In the related research of cold chain logistics, demand forecasting is also a research hotspot. Demand forecasting can help avoid over or undersupply of cold chain logistics and play a certain role in indicating the direction of investment. Therefore, it has attracted more and more scholars’ attention in recent years. Based on a combination of weight distribution methods, Wang Xiumei ensemble partial least squares method, time series ARIMA method, and quadratic exponential smoothing method; three single forecast methods, respectively, predicted China’s aquatic products, meat, poultry, eggs and milk products, and fruit and vegetable products. The demand trend of cold chain logistics for large-scale agricultural products pointed out that the forecast accuracy of the weight distribution combination method is better than that of the three single forecast methods [16]. Yuan Jing compared the results of one-way forecasts of agricultural cold chain logistics and positive weight combination forecasts using extended trend, exponential smoothing, neural network algorithms, regression methods, and grey forecasting methods and found that the positive weight combination forecasting method is closer to the true value [17]. Based on the grey model, support vector machine, BP neural network, RBF neural network, and genetic neural network, Wang Xiaoping and Yan Fei established a forecasting model of cold chain logistics demand for agricultural products. It is found that the ability of the five models to analyze agricultural product cold chain logistics demand problems is ranked as follows: genetic neural network model > RBF neural network model > BP neural network model > support vector machine model > grey model. Chain logistics demand analysis has advantages [18]. In the follow-up research, they constructed their index system from the five perspectives of agricultural product supply, social economy, cold chain development, humanities, and logistics demand scale. Using the global search capability of genetic algorithm, they constructed BP neural network to forecast agricultural cold chain logistics demand of urban agricultural products [19]. Yang Yangwei and Cao Wei integrated traceability information and monitoring information in the supply chain and also used BP neural network to establish an early warning indicator system for fruits and vegetables [20].

The academic community attaches great importance to the research of cold chain logistics technology. Many scholars are keen on the exploration of regional cold chain logistics development strategies and pay attention to the analysis of cold chain demand. However, there are still very few quantitative researches on cold chain logistics demand forecasting, especially the analysis of demand influencing factors. Considering that cold chain logistics demand is easily affected by many factors and the statistical data of the year are limited, the research intends to find out a cold chain logistics demand forecasting model.

3. Research Methods

3.1. Backpropagation Network (BPN)

The first model constructed in this research is the backpropagation neural network prediction model. Specifically, the neuralnet function in the R program is used to run the backward pass neural network algorithm to construct a predictive model.

- Using the information:
1. Answer these questions using the passage on cold chain logistics demand forecasting:
(a) What can demand forecasting help avoid in cold chain logistics?
(b) In the comparison by Wang Xiaoping and Yan Fei, which model ranked last?
(c) Which function in the R program is used to run the backward pass neural network algorithm?
2. Render this sentence from the passage on cold chain logistics demand forecasting in Spanish: "The academic community attaches great importance to the research of cold chain logistics technology."
3. Duplicate the part of the passage on cold chain logistics demand forecasting starting with "3.1. Backpropagation Network" and going on through "a predictive model.".
The lines after this text are separate material with no connection to it.

- Entries in the collection:
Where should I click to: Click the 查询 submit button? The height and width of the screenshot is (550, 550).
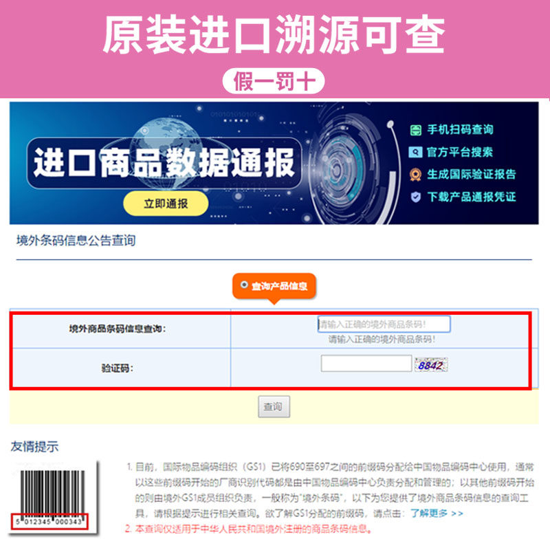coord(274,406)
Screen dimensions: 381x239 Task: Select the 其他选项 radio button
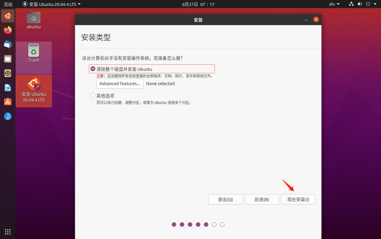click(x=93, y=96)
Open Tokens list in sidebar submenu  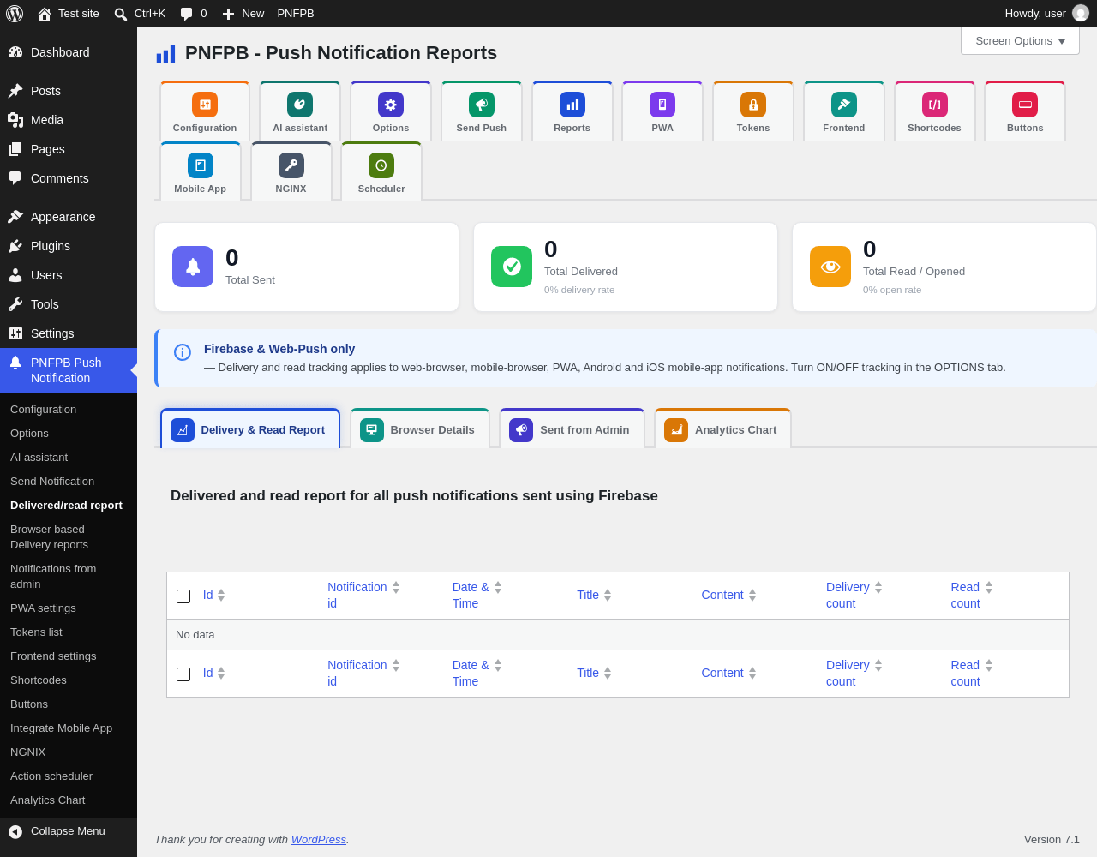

- Answers to the tasks:
1.
(a) Over or undersupply of cold chain logistics.
(b) The grey model.
(c) The neuralnet function.

2. La comunidad académica concede gran importancia a la investigación sobre la tecnología de la logística de la cadena de frío.

3.
3.1. Backpropagation Network (BPN)

The first model constructed in this research is the backpropagation neural network prediction model. Specifically, the neuralnet function in the R program is used to run the backward pass neural network algorithm to construct a predictive model.